Collected data entries
*** Begin section ***
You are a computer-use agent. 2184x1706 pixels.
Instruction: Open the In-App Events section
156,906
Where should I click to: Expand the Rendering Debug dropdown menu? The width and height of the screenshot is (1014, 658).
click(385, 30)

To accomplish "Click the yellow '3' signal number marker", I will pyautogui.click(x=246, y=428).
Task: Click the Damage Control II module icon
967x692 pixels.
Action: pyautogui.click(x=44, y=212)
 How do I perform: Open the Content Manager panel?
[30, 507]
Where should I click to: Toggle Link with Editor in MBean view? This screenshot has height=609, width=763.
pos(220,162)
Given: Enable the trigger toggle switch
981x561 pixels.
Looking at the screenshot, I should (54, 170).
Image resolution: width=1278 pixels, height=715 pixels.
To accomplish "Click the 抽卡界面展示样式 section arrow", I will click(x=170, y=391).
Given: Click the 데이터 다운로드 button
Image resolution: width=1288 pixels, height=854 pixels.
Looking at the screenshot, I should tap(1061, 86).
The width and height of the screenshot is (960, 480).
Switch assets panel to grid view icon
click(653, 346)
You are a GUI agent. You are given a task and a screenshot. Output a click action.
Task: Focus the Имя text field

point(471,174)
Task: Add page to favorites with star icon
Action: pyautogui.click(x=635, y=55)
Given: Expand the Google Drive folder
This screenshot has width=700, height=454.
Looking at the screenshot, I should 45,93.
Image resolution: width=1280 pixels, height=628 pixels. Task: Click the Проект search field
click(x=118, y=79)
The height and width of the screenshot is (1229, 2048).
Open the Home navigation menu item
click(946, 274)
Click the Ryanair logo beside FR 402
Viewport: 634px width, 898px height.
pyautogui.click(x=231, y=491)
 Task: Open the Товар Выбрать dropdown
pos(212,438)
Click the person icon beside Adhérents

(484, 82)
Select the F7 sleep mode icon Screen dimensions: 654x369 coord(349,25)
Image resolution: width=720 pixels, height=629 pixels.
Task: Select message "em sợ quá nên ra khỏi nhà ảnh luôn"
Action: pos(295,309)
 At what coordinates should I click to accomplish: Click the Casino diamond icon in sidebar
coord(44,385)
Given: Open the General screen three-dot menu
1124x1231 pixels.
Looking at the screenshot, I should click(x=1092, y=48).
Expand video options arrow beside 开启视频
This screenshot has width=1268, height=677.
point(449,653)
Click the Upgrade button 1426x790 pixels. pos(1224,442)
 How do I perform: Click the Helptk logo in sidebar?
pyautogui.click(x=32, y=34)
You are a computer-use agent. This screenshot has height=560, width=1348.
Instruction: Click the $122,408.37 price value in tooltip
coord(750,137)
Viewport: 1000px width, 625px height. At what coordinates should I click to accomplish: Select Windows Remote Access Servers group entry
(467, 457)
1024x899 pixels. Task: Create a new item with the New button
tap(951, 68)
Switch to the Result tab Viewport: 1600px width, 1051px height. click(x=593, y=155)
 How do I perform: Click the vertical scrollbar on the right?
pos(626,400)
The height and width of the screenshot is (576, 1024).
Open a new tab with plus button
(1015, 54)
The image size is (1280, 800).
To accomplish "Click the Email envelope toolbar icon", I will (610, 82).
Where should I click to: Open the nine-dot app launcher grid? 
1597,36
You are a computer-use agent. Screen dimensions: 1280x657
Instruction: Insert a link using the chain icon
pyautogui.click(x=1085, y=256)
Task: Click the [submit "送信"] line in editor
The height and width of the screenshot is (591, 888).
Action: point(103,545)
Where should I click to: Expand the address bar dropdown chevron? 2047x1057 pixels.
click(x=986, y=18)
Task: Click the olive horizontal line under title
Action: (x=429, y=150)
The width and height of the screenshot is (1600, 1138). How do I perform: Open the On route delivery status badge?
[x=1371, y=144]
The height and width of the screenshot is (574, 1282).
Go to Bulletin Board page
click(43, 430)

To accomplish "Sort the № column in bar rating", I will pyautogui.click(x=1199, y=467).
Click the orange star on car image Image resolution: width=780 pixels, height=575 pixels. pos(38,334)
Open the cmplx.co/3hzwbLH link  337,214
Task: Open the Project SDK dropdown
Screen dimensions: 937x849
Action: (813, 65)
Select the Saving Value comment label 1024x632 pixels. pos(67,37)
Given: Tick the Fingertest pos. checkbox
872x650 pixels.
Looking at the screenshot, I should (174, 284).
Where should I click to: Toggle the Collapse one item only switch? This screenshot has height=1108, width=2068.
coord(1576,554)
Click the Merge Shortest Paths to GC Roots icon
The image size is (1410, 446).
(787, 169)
*** End section ***
Required action:
Output the lines of the records above exactly as they appear, from the line containing "This screenshot has width=1268, height=677." through the line containing "You are a computer-use agent. This".

Solution to the exercise:
This screenshot has width=1268, height=677.
point(449,653)
Click the Upgrade button 1426x790 pixels. pos(1224,442)
 How do I perform: Click the Helptk logo in sidebar?
pyautogui.click(x=32, y=34)
You are a computer-use agent. This screenshot has height=560, width=1348.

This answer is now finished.